▶ PROMPT
Filter the data for lines with the word "link" and copy those lines.

▶ PROVIDED DATA
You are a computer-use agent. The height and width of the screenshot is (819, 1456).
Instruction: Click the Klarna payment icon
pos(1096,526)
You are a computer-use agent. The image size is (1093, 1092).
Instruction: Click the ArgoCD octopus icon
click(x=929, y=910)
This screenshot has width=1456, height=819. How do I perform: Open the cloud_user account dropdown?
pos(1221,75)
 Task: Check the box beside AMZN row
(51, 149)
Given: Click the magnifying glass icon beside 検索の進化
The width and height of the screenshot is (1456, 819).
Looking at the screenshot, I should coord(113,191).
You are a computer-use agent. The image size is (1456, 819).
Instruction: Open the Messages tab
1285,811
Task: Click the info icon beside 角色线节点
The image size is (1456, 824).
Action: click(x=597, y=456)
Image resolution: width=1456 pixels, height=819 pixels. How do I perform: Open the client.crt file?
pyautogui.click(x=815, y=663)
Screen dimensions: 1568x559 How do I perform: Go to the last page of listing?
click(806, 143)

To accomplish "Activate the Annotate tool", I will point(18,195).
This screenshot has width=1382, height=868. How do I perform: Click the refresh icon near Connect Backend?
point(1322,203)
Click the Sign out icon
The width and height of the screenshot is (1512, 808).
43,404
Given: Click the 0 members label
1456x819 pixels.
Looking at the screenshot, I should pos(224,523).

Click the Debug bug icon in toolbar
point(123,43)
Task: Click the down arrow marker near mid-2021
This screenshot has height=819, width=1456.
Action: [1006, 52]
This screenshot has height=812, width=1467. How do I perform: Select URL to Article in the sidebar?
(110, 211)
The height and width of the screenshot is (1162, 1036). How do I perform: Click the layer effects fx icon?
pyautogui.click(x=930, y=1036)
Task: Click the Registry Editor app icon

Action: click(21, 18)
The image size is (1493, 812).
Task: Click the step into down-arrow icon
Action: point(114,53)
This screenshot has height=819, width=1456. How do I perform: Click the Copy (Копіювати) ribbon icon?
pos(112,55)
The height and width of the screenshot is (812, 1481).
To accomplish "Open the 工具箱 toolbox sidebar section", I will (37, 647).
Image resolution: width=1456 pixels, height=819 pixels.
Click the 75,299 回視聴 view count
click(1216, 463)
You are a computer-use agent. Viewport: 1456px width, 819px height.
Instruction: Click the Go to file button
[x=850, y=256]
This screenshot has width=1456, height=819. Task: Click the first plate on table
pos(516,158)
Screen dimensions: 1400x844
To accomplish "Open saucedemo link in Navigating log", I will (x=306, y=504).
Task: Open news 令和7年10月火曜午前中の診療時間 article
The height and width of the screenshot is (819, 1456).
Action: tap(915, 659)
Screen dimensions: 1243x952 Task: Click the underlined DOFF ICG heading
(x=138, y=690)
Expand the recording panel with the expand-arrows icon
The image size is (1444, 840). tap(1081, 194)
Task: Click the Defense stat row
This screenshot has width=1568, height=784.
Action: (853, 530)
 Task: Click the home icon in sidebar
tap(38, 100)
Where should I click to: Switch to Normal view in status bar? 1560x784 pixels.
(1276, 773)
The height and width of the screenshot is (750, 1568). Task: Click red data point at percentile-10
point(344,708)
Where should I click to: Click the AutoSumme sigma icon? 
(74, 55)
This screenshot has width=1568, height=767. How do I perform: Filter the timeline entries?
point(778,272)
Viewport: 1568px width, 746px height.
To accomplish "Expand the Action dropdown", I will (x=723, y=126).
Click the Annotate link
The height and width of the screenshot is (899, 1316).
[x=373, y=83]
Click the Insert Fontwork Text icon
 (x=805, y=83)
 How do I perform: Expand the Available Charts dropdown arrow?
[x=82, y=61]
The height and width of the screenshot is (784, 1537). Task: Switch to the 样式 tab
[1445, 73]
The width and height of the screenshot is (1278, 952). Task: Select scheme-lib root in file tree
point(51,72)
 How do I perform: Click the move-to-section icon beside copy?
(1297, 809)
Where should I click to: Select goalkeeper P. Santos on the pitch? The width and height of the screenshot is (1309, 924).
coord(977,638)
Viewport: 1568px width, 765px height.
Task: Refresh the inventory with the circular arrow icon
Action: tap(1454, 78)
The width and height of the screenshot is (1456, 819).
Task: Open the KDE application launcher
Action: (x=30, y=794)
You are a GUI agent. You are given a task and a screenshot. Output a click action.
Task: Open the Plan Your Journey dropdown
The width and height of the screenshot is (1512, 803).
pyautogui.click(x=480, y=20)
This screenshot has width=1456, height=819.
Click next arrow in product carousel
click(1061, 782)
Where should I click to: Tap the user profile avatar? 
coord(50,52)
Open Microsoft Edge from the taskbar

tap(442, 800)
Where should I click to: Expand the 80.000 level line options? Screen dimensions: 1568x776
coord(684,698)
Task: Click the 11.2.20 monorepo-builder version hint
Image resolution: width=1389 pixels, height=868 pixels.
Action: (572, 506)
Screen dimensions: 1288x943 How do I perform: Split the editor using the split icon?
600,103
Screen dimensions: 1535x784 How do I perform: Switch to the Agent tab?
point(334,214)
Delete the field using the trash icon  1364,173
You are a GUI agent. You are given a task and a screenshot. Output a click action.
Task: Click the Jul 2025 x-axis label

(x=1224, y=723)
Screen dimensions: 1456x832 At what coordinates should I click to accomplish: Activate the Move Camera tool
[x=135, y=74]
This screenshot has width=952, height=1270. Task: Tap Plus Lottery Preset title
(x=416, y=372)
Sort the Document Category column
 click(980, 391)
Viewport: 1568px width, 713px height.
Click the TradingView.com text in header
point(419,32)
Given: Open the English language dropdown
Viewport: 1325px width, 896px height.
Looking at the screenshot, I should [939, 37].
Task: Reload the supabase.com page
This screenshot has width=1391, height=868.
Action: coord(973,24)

▶ OUTPUT
To accomplish "Open saucedemo link in Navigating log", I will (x=306, y=504).
Click the Annotate link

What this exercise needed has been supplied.